Luca Passa, CFO, NAM: When it comes to the second question on the deflator, Javier, basically the impact for 2024 is €52,000,000 on revenues and that is because we were estimating in our business plan 5.3% of this index, while with the recent resolution, it is 7.9%. When it comes to 2025, in the first quarter, we have recorded €10,000,000 So if you analyze this, the contribution will be €40,000,000 higher with an indexation, which is a 1.1%, which is the index for Italy. For the rest of the business plan, you should assume, I would say, a nine year contribution from this index in the region of €35 to €40,000,000 each year. And that’s the impact for the deflator. When it comes to the international associate performance, let me say that this was, at least for this year, exactly in line with budget but with a slightly different mix.

First of all, we didn’t assume in our business plan the exit from ADNOC that you might recall was expected to contribute in the region of basically 25,000,000 for the year. And we are expected to substitute that contribution with up to €50,000,000 for the third and fourth quarter when we basically close the OGE transaction, plus, I would say, minus and plus of other associates, which are marginal, with a very strong performance from the Austrian, in particular, TAG, which was expected and is actually slightly better than expected, at least for this first part of this year. Therefore, overall contribution for 2025 is expected to be, including OGE contribution, shy of €370,000,000 which was, again, what we had in budget when we presented the business plan. For the remaining of the year, clearly, we will assess going forward.

Javier Suarez, Analyst, Mediobanca: Many thanks.

Chorus Call Conference Operator: Next question is from James Brand, Deutsche Bank. Please go ahead.

Stefano Beniere, CEO, NAM: We can’t hear you.

Chorus Call Conference Operator: James Brand with Deutsche Bank, your microphone is open. James Brand from Deutsche Bank, your microphone is open. Next question is from Emanuele Oggione, Kepler Cheuvreux. Please go ahead.

Emanuele Oggione, Analyst, Kepler Cheuvreux: Good afternoon and thank you for the presentation. And thank you, Stefan, for your work both at Snam and together. My first question is on the guidance, 24 guidance 25, sorry, five guidance. As it seems that after the deal, OGE deal and also the moving parts in Q1, they seem quite the guidance seems quite prudent. So if you can add some color on this.

Then as regards the net the cost of debt, you mentioned 2.6%, so basically aligned with the previous year. I suppose that these figures guidance does not include the issue of the hybrid for up to €1,000,000,000 if I’m correct. Thank you.

Stefano Beniere, CEO, NAM: With respect to your about your first questions again 2025 guidance, let me say I think I personally think and the Board agreed on that. It’s more appropriate to leave the decision to review, eventually review the guidance to the next Board and let them to complete an adequate forecast and projection for the year so to release you what is their opinion and what will be their commitment for the year. For the second question, I leave Luca.

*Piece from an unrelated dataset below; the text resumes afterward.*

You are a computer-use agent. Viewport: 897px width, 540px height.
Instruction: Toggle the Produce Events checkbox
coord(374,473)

Luca Passa, CFO, NAM: And let me just start on the first part. As I mentioned, the deflator impact is €52,000,000 on 2024 recorded in this quarter, plus you have an expected €40,000,000 higher contribution from the ICA index on Italy for this year. So we have €90,000,000 of additional revenues coming from the resolution that was approved a few weeks ago. For the cost of debt, the expected cost of debt for the year is 2.5, and it do not include nor the potential issuance of a new hybrid for the OG acquisition, neither the existing hybrid cost because, as you know, from an accounting perspective, when it comes to hybrids, IFRS allows you to basically account them as full equity for both the notional as well as the interest payment.

Emanuele Oggione, Analyst, Kepler Cheuvreux: Thank you.

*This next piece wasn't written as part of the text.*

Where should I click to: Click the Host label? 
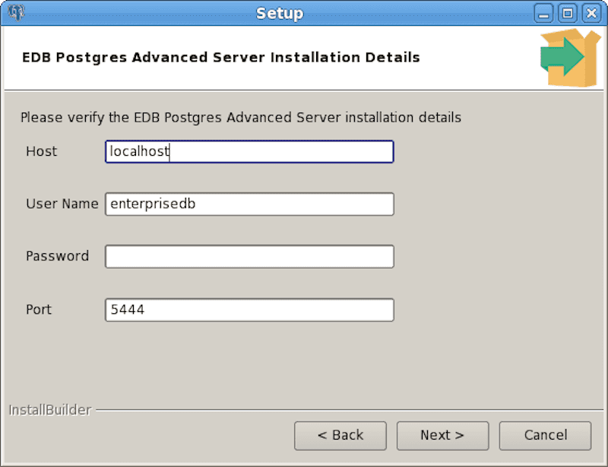point(41,151)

Chorus Call Conference Operator: Next question is from Antonio Alberto De Antonio, BNP, Exane. Please go ahead.

Antonio Alberto De Antonio, Analyst, BNP Exane: Hi. Thank you so much for taking my questions and thank you much, Stefano, for your opening remarks, and thank you for still taking live questions from analysts. My first question will be on your expectations of the based on the mark to market valuation of the or update of WACC and the future for the next year? What would you expect and if you expect the mechanism to be applied? My second question will be regarding the potential Russian territorial regulation.

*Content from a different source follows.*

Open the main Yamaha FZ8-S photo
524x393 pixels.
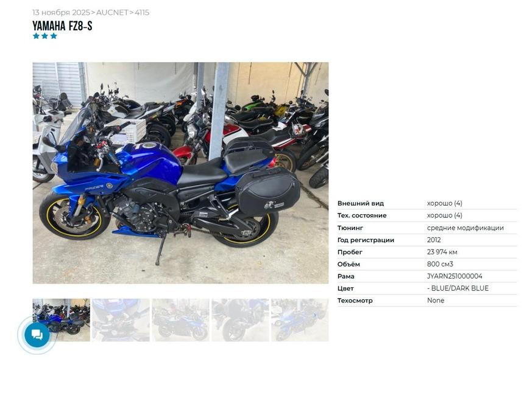[180, 173]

What are your expectations in terms of timing given that as far as I know, there is no consultation paper published yet and it should be in place from next year? And finally, apologies because I know they have already repeated a couple of times, but could you repeat again the expected contribution from the acquisition of OpenGrid Europe in the last quarter? Thank you so much.

: So

Luca Passa, CFO, NAM: for the WACC mark to market according to current forwards and the period already basically recorded for the calculation of the formula, we currently are at 5.4, which is very far away from the trigger of 30 basis points. You know that today is 5.5%. Therefore, we do not expect the trigger to happen. Then for our mark to market starting in 2028, when there is the new basically WAC reset period, we still stick to 20 basis point increase in the formula based on a risk free rate above 3%, is 3.1% and account risk premium, which is at 1.1%. And this, again, is according to current forwards.

When you asked about timing for regulation, to be honest, it’s part of what I answered before. With the change of the Board of our regulator in July, it’s very difficult to assess timing. And I confirm there is no yet public consultation when it comes to the full introduction for the ROS mechanism. Therefore, it will take some time before it is discussed and then clearly applied. Then for the contribution of OGE expected for the year, again, for the third and fourth quarter, we expect between 10,000,000 and $15,000,000 of net income contribution for this thing.

That the range depends on exactly date in which we will close the transaction.

Stefano Beniere, CEO, NAM: Thank you.

Chorus Call Conference Operator: Next question is from Bartek Kubitski, Bernstein. Please go ahead.

Bartek Kubitski, Analyst, Bernstein: Thank you very much and good afternoon. And Stefano, it was a really pleasure to work with you over the last few years. So thank you very much for all that. Two or three two issues I would like to discuss. First, regarding potential inorganic growth in two aspects.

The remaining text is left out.